Sales of TECH, as we mentioned above, had a nice sales increase of 9.8% over last year. That was a increase of $10.8 million. But sales of security and access control products – the domain of 2GIG (and Linear) – increased $17.7 million, easily making it the largest contributor to the TECH segment’s growth.
A troubling decline in AV…
In fact, during the call, Nortek’s CFO said that security and home automation now accounted for 70% of the TECH segment’s business. That is a historical high for the company…and it’s a trend that looks as though it will continue for some time to come.
But if security and access control saw sales increases of $17.7 million, but the whole TECH segment only had a sales increase of $10.8 million overall – what happened? What happened is that Nortek’s AV sub-segment – largely represented by their Core Brands subsidiary – had sales decline by meaningful $6.9 million in the quarter.
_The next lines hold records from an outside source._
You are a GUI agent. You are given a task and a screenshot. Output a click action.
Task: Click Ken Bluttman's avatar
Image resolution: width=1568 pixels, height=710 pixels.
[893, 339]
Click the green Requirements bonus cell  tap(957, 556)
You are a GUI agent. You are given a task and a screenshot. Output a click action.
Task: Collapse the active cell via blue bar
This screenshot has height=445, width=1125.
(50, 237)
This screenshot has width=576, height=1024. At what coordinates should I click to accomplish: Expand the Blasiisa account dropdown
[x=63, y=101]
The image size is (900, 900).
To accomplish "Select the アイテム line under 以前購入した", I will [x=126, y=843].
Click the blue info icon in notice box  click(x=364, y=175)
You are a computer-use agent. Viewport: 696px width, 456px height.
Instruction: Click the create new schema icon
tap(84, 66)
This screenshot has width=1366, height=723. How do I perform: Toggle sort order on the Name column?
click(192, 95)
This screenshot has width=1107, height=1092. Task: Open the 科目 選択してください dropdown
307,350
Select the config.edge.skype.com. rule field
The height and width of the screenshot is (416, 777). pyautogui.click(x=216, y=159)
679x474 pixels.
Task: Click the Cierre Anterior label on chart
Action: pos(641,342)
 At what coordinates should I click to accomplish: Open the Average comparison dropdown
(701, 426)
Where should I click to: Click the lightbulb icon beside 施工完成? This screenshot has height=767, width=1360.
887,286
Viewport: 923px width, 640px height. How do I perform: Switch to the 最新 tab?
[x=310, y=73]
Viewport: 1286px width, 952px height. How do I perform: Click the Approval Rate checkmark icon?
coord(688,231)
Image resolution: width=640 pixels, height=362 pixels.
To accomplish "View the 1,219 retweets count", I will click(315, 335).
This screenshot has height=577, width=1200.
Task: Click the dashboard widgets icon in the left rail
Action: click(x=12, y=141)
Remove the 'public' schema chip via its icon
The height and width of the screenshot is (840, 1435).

This is a troubling decline. And it follows the drop in AV sales as disclosed in their 2013 annual report of $24.4 million. Oddly, the company was silent about their AV business issues on this most recent conference call, other than to disclose the amount of sales decline.
TECH’s profits evaporate…
The TECH segment also saw meaningful increases in its cost structure that caused it to generate a reduced gross profit. While materials costs declined thanks to the benefit of their “global procurement initiatives,” both labor costs and overhead costs increased. This took COGS (cost of goods sold) to 68.9% of sales, up from 65.6% of sales last year – and compressed gross margins.
The TECH segment’s also saw an increase in SG&A expenses (selling, general & administrative) which the company said reflected expenses related to the 2GIG and Gefen Europe acquisitions. And finally, TECH was impacted by an increase in amortization of intangible assets expense, a full 1.7% higher this quarter as compared to last year.
Nortek said that these costs increased for a variety of reasons, including higher royalty payments, higher logistics costs, higher restructuring and transformation costs – and inefficiencies as they transitioned to a third party logistics provider. Altogether, TECH saw operating profits swing $6.4 million to the negative, losing $3.6 million in the quarter.